Phil Brierley won the Heritage Health Prize Kaggle machine learning competition. Phil was trained as a mechanical engineer and has a background in data mining with his company Tiberius Data Mining. He is heavily into R these days and keeps a blog at Another Data Mining Blog.
In October 2013 he presented to the Melbourne Users of R special interest group. The title of his talk was “Techniques to improve the accuracy of your Predictive Models” and you can watch it below:
This is a great presentation if you would like insight into how a highly pragmatic and effective machine learning practitioner approaches problem solving. I want to highlight three points I took away from this presentation.

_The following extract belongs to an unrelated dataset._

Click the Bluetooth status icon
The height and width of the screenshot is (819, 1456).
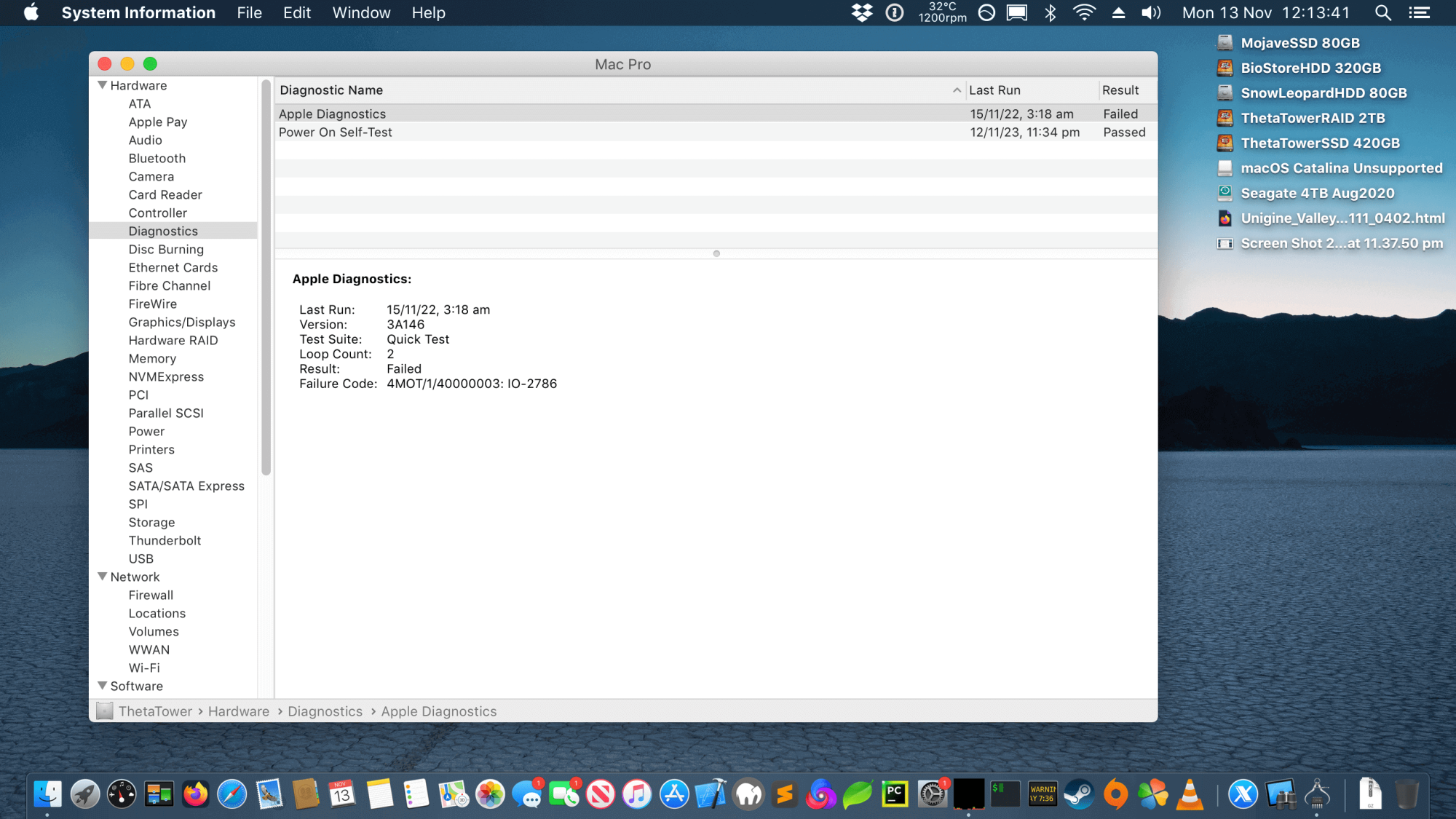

Phil opens the presentation with a comment that “the proof of the pudding is in the eating” – you can only indicate that something is successful after you have tried it out. Phil is not interested in the great theory, he want’s evidence that a model works by looking at it’s result.
He comments that most problems involve data that relates to humans rather than laws of nature, which can make the problems complex. He also comments that he is not interested in inventing new algorithms, but instead in getting the best out of the algorithms that are available. R has a lot of algorithms so that is why he is using it.
Phil is a huge proponent of ensembles. He used them in his Heratage Health Prize, he demonstrates their power with a simple football tipping example and even uses crowdsourcing to guess the weight of people in the room as an example.
Phil comments: Don’t build one great model, ask 10 people to create 1 model each and average them.
Phil comments that bad modes should not be thrown away exactly, but what you should be looking for is diversity of model results that you can recombine into an improved solution. Diversity of predictions is evaluated by looking for a lack of correlation between predictions, which should be maximized.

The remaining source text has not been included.